Burnside 1994 test

[lzjdsn]

Dear Tom,

I was studying the @Burnside procedure provided by RATS examples. Thank you for all of these fantastic and helpful examples.

I have a question about the @Burnside procedure. In the original paper, the authors calculated the Z1 statistic as Z1 = sqrt(T) * q / sigma(q). In the @Burnside procedure (please see below), the sqrt(T) is not in the formula for %cdstat.

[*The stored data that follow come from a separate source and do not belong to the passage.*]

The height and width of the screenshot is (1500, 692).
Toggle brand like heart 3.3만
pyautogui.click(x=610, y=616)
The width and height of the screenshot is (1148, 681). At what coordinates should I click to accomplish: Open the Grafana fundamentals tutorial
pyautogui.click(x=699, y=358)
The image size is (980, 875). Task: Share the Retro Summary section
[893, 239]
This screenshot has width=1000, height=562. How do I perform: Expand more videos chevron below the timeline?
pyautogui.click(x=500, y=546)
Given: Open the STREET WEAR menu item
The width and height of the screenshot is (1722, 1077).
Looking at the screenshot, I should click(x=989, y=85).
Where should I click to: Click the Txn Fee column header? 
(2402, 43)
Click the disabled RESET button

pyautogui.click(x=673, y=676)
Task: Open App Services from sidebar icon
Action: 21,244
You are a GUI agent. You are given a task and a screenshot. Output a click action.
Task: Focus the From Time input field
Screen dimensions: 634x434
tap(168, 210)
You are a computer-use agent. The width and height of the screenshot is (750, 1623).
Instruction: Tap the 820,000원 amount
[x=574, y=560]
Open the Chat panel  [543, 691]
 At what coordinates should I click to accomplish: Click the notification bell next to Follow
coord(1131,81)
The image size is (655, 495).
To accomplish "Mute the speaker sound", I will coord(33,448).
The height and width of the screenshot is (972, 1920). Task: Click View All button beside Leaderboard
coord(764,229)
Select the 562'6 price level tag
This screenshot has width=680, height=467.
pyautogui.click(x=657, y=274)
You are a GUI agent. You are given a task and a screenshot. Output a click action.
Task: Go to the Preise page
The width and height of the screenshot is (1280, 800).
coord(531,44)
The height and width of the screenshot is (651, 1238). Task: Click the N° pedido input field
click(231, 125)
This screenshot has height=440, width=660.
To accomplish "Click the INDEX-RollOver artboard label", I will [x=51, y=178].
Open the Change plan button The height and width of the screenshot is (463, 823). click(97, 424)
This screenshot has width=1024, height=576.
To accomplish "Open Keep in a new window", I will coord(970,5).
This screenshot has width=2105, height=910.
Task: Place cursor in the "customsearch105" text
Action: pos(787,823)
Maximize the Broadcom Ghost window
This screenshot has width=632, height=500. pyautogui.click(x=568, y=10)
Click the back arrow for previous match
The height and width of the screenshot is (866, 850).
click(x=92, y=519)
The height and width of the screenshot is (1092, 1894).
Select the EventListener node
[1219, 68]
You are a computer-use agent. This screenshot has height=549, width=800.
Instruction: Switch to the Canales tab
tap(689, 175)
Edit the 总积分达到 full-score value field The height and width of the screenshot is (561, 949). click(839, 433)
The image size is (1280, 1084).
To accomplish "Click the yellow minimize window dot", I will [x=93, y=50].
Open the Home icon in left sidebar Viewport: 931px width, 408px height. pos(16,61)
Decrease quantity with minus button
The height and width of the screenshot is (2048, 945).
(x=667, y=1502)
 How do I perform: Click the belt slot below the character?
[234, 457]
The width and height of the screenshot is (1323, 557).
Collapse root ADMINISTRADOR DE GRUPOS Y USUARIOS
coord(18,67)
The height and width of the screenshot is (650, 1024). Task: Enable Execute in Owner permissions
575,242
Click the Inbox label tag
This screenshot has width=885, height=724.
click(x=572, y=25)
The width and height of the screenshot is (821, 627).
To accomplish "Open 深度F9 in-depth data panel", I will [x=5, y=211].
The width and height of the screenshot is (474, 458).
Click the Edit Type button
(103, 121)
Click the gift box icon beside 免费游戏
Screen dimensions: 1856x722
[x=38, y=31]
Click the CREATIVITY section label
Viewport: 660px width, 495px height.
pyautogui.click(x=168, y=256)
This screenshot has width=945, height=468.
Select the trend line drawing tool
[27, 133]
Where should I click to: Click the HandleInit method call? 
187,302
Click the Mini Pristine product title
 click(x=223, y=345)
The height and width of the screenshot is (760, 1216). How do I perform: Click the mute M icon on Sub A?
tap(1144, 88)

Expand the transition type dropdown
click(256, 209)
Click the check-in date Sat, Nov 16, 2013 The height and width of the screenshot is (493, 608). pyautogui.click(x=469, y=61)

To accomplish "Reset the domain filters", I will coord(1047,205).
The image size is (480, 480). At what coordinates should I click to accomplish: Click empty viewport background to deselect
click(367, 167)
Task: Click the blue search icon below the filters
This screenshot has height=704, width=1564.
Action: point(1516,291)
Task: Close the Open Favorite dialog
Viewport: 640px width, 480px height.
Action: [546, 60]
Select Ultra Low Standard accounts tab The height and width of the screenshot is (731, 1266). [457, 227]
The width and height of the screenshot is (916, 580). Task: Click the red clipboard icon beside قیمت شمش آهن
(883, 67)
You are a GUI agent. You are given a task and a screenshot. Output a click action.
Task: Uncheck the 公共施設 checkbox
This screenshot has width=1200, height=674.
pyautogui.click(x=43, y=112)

When I calculate the Z1 statistic, should I multiply %cdstat by sqrt(T) or the sqrt(T) has already embedded in the %cdstat formula in the @Burnside procedure?

Thank you for your help!



dim gap(nlist)
ewise gap(i)=1-mum*mur(i)
compute siggap=inv(sigr)*gap
compute q1=sqrt(%qform(inv(sigr),gap))
compute q=sqrt(sigm)-q1
compute [vector] deltam=||(1/q1)*%dot(mur,siggap),.5/sqrt(sigm)||
compute [vector] deltar=(1/q1)*mum*siggap
compute [symm] dsigma=((.5/q1)*siggap*tr(siggap))
compute deltah=%blockglue(||deltam|deltar|%vec(dsigma)||)
compute vq=%qform(%xx,deltah)
compute %cdstat=q/sqrt(vq)

[TomDoan]

If you look at his description, I would imagine that he's using X'X/T in his formulas (which would have an asymptotic limit) where we're using just X'X in the calculations. If you track through the powers of T, you'll see that you end up with the same test statistic.